In a Murderati post on plot twists the other day, Alexandra Sokoloff says that M. Night Shyamalan went through several drafts of “The Sixth Sense” before realizing that the character who counsels a boy seeing the dead is himself dead. Would that movie make any impact if Shyamalan hadn’t listened closely to the characters and the situation and heard the new direction?
The first draft is fixated on getting down the sequence of events: this and this and this and that. Once the narrative arc is drawn, the writer can stand back and think about the significance. Okay, this book begins where The Language of Bees left off (I’m assuming you saw the first line in the post I did Friday?) Russell is headed across the main island of Orkney with her step-granddaughter, Holmes sets to sea with his wounded son. And in the first draft I figured out where they went and what they did. Now I’m making sure that those events not only make sense, they have an impact.
What would it mean for a 24 year old woman who has never been around children to suddenly be responsible for an intelligent but no doubt frightened three and a half year old? Sure, Russell is omni-competent, but is competence all a small child needs?

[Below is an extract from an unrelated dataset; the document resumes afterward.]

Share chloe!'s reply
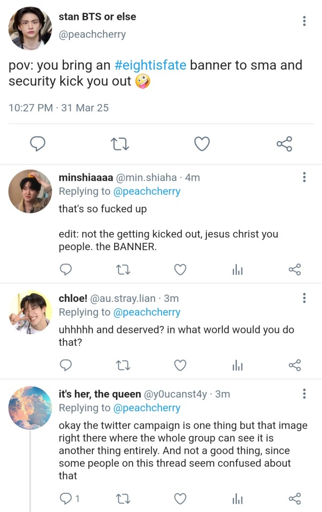322x512 pixels. click(x=295, y=365)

And because this is suspense fiction and not the leisurely tale of a step-mother’s self-discovery, anything I have to say about that growing relationship, and Russell’s awareness of it, has to be worked into the corner of the action.
Multiply times seven major characters and 420 pages, and you can see why I’m currently working 10 hour days.
This is no doubt why I so rarely read any of my stories after they’re published: because I’m terrified that if I do, the book will tell me something I missed, a revelation that changes everything, and there will be absolutely nothing I can do about it.